#### DIRECTIONS:
From the material below, return every line that includes "computer".
^^^^
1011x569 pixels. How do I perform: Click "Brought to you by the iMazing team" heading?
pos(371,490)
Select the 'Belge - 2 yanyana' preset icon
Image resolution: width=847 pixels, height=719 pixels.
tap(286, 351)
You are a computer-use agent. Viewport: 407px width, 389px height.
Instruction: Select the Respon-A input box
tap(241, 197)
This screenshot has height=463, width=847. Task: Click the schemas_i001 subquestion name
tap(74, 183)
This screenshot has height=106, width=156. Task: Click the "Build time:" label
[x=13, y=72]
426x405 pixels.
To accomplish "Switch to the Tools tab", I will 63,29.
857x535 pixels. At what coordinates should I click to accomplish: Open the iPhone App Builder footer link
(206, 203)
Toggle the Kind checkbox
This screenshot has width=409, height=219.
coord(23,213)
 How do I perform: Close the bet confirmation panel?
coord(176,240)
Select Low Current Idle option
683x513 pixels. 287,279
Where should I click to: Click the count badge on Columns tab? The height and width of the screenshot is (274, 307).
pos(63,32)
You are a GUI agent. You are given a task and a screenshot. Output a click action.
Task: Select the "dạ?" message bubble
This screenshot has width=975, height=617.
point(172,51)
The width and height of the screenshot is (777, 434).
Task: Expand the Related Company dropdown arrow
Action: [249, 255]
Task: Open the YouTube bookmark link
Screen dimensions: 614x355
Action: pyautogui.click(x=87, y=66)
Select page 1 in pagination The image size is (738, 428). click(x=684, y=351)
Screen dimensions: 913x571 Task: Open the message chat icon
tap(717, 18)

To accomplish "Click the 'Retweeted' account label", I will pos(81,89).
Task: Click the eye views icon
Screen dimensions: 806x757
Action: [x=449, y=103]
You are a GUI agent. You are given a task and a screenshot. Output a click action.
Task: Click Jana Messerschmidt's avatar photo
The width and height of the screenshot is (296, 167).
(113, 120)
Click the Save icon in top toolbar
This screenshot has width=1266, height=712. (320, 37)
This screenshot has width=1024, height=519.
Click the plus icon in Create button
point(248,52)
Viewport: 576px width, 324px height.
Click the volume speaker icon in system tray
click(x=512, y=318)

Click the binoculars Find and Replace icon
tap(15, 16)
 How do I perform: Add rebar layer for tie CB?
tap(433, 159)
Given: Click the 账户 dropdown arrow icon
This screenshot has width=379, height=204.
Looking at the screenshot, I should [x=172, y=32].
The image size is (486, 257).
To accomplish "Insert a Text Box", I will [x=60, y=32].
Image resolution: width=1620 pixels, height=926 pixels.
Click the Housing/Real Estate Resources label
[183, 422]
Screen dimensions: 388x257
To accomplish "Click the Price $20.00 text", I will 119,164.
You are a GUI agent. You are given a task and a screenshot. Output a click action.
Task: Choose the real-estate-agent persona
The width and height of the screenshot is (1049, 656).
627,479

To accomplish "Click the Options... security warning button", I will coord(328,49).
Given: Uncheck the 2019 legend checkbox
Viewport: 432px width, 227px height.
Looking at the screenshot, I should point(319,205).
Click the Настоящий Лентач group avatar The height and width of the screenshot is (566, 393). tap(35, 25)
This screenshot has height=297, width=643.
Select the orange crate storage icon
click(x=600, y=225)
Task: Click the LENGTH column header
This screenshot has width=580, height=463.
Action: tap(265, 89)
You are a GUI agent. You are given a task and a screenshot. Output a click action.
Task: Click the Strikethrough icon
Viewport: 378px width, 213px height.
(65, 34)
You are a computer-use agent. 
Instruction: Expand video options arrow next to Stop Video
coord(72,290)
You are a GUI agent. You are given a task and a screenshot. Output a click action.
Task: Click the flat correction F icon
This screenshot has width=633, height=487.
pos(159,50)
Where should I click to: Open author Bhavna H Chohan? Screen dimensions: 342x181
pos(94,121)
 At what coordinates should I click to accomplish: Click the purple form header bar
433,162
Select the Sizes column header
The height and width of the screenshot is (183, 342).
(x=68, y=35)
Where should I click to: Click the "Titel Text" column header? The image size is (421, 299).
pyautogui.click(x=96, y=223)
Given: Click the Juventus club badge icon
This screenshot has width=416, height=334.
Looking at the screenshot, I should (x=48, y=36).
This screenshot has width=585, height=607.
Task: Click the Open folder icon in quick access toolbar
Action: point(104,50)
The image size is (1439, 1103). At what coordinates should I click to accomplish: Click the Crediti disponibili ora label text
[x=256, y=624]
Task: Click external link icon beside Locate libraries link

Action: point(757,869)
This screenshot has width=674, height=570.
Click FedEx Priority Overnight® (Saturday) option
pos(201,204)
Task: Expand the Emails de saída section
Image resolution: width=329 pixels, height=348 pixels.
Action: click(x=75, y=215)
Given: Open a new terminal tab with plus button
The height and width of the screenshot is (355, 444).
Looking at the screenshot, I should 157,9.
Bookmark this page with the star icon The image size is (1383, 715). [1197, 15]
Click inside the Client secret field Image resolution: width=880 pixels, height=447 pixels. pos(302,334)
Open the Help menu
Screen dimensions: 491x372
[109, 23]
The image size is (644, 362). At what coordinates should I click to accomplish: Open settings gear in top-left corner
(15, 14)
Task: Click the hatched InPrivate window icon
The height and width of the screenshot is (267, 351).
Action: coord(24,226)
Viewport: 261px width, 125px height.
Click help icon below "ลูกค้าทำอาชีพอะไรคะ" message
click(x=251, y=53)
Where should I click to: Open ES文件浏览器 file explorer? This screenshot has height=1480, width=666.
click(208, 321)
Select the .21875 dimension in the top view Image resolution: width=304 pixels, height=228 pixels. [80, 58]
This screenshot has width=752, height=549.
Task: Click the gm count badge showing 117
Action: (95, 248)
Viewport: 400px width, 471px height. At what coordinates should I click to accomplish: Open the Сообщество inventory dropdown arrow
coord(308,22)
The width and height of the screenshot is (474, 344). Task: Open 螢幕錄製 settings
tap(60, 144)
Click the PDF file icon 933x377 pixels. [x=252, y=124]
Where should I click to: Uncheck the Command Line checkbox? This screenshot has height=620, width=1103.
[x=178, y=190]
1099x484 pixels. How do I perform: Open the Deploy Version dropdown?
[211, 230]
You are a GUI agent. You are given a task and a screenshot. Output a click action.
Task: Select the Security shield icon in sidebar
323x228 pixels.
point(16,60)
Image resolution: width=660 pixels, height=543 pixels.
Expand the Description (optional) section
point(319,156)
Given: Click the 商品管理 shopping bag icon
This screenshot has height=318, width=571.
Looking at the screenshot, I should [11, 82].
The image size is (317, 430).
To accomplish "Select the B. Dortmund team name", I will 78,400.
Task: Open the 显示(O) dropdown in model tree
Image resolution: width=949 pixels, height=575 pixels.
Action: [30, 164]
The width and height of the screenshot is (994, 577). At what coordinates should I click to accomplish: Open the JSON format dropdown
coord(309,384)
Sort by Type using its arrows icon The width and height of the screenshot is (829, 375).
^^^^
#### FINISHED TASK:
You are a computer-use agent. Viewport: 407px width, 389px height.
You are a computer-use agent. 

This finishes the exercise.